REVIEW: The Twilight Saga: Breaking Dawn Part 2. Starring Kristen Stewart, Robert Pattinson. Directed by Bill Condon. M.
Above all else, Breaking Dawn Part 2, the final film in the Twilight saga, is true to its essence: It's the culmination of a teenage love story that has spanned repressed desire, unrequited love, obsession, sacrifice and undying commitment from love at first sight to love eternal.
It was a Romeo-and-Juliet story of taboo love between a vampire guy and a human girl - although in that sense, more like Angel and Buffy (or Sookie and Bill in TV's True Blood).

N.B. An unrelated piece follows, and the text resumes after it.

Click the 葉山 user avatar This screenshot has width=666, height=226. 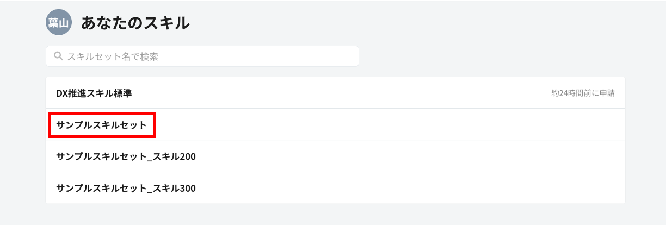pyautogui.click(x=59, y=23)
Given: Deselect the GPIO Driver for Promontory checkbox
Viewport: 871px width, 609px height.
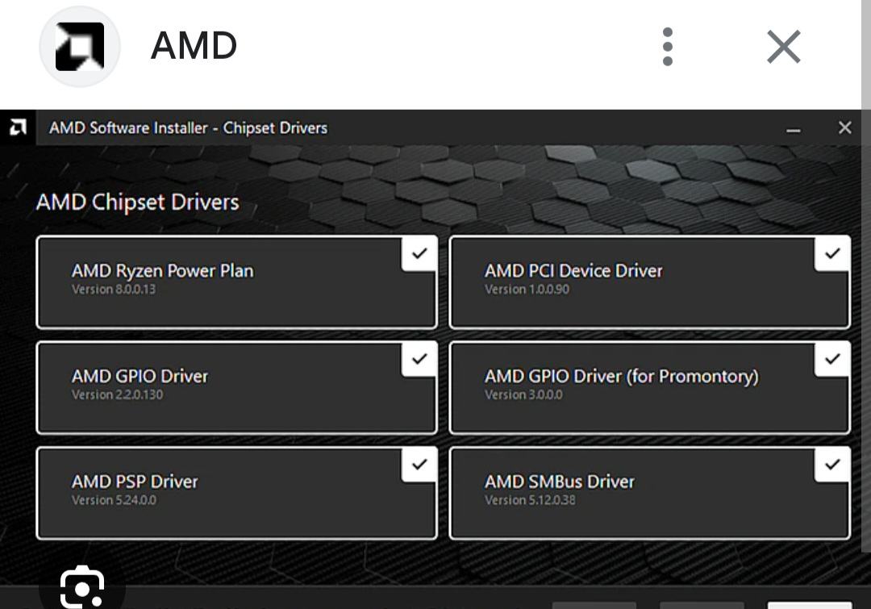Looking at the screenshot, I should [x=832, y=359].
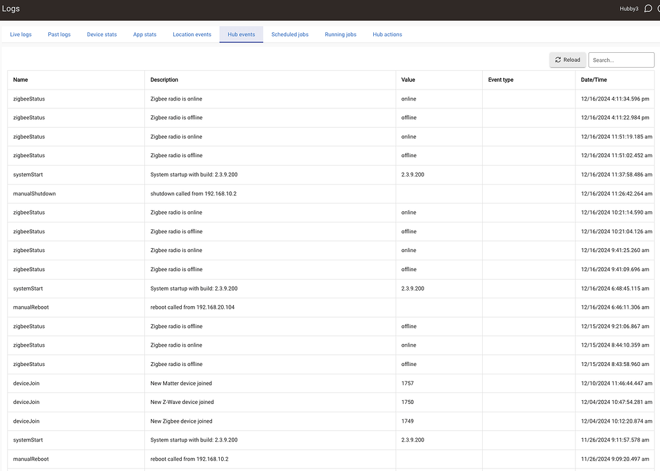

It's been filled with alienation and angst, lust and abstinence, passion and peril.
For a while, this hormonal gothic fantasy/romantic melodrama developed a simmering love triangle between sullen Bella (Kristen Stewart), brooding Edward (Robert Pattinson) and hunky werewolf Jacob (Taylor Lautner).
Even though fans formed team support for the two suitors, the story was always - as in forever - going to be about Bella and Edward.
Based on Stephenie Meyer's best-selling four novels, the film adaptations were primarily aimed at tremulous pubescent and adolescent girls, while also seducing older females. The lads had to be satisfied with occasional threats and action encounters featuring cheesy special effects.
The problem for the film series is that longing looks and restless yearning can soon become dull - and here, it may be best if hardcore Twilight fans read no further.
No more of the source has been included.